Lillard takes a sledgehammer to the new regulations.
Lillard is losing patience because he can’t seem to find his stroke this early in the season. Following the Trail Blazers’ defeat to the Los Angeles Clippers on Tuesday, in which Lillard tried just one free throw, he chastised the NBA for the way games are called.
The way the game is being officiated, in my opinion, is terrible.
I don’t want to get into too much detail because I don’t want to make a big deal out of it, but the explanations, the nonsense that’s being overlooked, I mean, come on. I felt like going in since the rule change wouldn’t effect me because I don’t perform the tricks the refs do, and it’s simply wrong. Then there are the explanations and retorts when you tell them is like… I don’t know what more to say about it.
Dame, you’ve made your point.
Now is the time to examine yourself in the mirror.

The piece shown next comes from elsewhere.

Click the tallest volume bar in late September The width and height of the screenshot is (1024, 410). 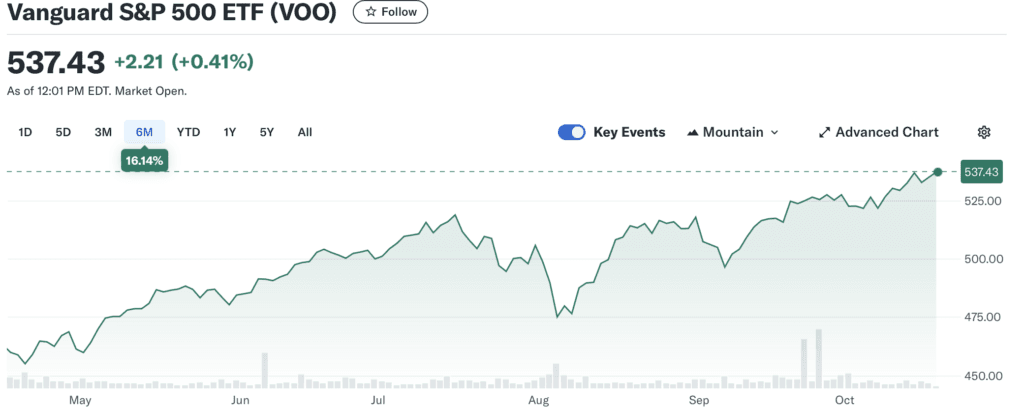[818, 358]
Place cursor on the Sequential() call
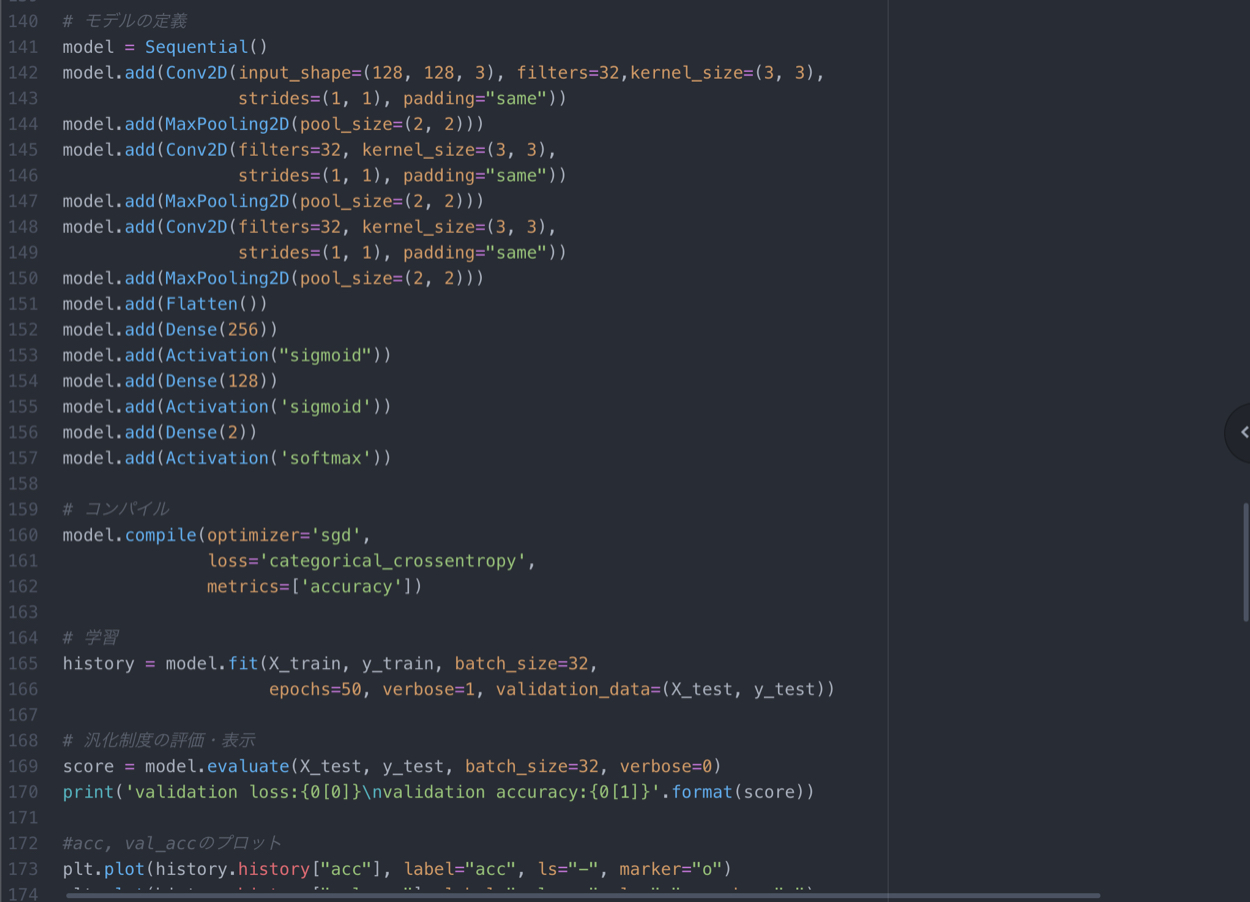Screen dimensions: 1250x902 (205, 47)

It’s no accident that the guys who are most vocal about the new foul rules (Lillard, Harden, and Young) are the ones who benefitted the most from the previous ones. The game is still being called consistently around the league, so these individuals will have to acclimate to the new standard as other players have.
Under the new regulations, you can’t shoot less than 37% from the field. They don’t have a 3-point percentage of 148th in the NBA, behind Russell Westbrook, Al Horford, and Giannis Antetokounmpo.
That’s all there is to it, Lillard.
It’s time for these athletes to take a hard look in the mirror and figure out what the true issue is.
Basketball Reference provided all stats.